Tom writes down the things he wants. Magical history books, for one, though he doubts he'll get them. A pet snake, for another, because he's unsure if there will be any amicable ones out in the woods.

Potter likely won't enjoy the company of a snake, Gryffindor that he is. But Tom isn't about to forsake one of the things that makes him special simply because he's trapped here. Maybe hearing Parseltongue will instill some healthy fear into Potter.

A few more things to round out the list. A broomstick, extra notebooks, and writing instruments. Other trivial items that other young boys probably ask for.

Once his list is complete, Tom folds it neatly and tucks it into his back pocket. Then he casts a Quieting Charm on his shoes before he creeps back down the stairs, moving slowly so as not to be seen or heard.

Potter is still talking with the woman, whose hair is now a bright canary yellow. The woman's senses seem sharper than Kingsley's; she was more suspicious of him than Kingsley had been. So Tom stays back further than he had the other day, hovering midway up the staircase.

"I'll do my best, Harry. But I think everyone would tell you to leave it alone. It's dangerous enough, meddling with time. Who knows what other ripple effects could result if you keep pushing?"

Tom listens, but there is no immediate response.

Then Harry says, "Yeah. Maybe you're right." He does not sound convinced.

"Our best bet is to say nothing and do nothing," the woman continued. "I know it must be difficult for you. Merlin knows I couldn't stand to be around him more than five minutes without wanting to strangle him—"

The off-handed comment stirs an unnameable feeling in Tom's gut. She already dislikes him; he doesn't even know why. He doesn't even know who she is, but clearly she already has some preconceived notions of him. Had she gotten them from Potter?

Tom stomps the rest of the way down the stairs, making sure they can hear his approach.

"All done?" asks the woman.

Tom holds out his folded list. "Here."

"No promises," she says, face stern.

"I wouldn't expect any."

The woman leaves. Harry shuts the door, solemn, calmer than before. When he turns to look at Tom, the tentative smile of earlier is back on his face.
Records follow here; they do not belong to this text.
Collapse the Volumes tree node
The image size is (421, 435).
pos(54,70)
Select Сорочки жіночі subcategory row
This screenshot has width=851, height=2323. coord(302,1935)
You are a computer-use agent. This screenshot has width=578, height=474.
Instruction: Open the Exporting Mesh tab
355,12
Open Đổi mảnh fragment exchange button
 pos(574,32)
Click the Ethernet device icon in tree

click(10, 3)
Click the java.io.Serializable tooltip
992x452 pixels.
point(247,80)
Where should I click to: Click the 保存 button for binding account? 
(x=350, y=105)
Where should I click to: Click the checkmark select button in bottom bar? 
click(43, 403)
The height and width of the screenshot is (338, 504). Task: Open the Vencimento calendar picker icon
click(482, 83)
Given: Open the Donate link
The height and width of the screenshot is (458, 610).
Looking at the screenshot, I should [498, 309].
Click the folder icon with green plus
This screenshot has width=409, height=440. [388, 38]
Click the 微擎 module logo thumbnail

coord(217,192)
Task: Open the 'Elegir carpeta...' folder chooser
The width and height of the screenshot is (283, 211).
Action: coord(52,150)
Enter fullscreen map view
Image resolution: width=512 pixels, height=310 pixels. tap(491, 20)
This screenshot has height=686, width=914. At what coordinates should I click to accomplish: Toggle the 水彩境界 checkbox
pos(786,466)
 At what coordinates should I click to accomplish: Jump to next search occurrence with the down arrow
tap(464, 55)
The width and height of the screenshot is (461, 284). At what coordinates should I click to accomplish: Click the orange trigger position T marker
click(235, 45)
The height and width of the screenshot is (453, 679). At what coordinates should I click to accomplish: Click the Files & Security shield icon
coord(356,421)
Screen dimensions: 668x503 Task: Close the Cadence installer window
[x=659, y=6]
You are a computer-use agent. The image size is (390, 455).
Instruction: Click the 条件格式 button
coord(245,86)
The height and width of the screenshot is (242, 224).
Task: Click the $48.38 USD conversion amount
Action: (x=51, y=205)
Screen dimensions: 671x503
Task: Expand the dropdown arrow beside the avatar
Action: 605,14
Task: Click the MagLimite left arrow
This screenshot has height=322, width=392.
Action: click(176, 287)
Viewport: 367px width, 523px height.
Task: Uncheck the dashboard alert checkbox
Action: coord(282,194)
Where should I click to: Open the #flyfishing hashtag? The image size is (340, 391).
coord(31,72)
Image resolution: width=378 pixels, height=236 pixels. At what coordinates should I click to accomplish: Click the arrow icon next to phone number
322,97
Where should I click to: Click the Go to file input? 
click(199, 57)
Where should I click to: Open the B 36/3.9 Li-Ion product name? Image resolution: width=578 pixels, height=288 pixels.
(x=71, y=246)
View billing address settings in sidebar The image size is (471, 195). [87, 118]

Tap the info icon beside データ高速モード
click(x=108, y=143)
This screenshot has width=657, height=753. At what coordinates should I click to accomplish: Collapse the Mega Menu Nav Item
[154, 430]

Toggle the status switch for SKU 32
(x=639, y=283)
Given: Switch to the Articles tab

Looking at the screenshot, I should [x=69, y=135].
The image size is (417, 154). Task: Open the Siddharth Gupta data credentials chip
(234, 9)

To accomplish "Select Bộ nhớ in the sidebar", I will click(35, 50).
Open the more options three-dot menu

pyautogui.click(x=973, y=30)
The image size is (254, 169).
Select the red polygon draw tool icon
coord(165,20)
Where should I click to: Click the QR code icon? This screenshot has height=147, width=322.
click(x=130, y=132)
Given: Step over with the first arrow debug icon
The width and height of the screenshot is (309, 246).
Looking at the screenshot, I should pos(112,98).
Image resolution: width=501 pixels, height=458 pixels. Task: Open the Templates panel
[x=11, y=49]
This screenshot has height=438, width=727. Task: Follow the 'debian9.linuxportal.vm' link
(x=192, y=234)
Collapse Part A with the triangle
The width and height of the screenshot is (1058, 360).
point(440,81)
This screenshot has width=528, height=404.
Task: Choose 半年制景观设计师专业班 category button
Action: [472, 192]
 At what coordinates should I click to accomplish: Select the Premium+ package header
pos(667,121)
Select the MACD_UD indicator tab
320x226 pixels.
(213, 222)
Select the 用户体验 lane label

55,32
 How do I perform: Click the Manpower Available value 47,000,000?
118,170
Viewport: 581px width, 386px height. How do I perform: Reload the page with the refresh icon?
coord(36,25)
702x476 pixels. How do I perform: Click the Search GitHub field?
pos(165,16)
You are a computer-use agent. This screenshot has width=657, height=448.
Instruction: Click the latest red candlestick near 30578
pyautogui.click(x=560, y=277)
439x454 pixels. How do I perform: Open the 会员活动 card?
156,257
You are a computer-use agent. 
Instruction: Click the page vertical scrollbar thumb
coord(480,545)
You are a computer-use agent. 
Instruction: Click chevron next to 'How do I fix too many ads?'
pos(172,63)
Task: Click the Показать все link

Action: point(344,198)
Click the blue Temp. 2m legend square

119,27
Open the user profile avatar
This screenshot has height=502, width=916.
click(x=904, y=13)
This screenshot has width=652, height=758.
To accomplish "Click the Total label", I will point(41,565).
"What did you ask for?" Harry asks.

"I asked for a pet snake." Then Tom turns around and heads back up the stairs, ignoring Harry's voice as it calls after him.


The next morning, there is a box sitting on the kitchen counter, and a cage on the floor directly below it.

"Your snake," Potter says in greeting. "He wants to be called Hyperion." There's a pan of something on the stove. Eggs again, based on the sound and the smell.

Tom walks over to the cage. The snake inside is fairly small, black, and sleek. Tom doubts that the snake picked its own name. Potter must be trying to irritate him.

Kneeling before the cage, Tom waits for the snake to notice him before he hisses out a greeting. "Hello."

The snake regards him for a moment, its head twisting curiously. "Sspeaker," it says.

Tom hesitates, then asks, "Do you have a name?"

No head bob in response—a new snake like this wouldn't know how to mimic human behaviour yet, anyways—but it does hiss out, "Yess."

"What iss it?" Tom asks, wary of the answer.

"Other sspeaker callss name not in sspeaker tongue."

"Hyperion!" Potter says, his voice obnoxiously bright. "That's his name!"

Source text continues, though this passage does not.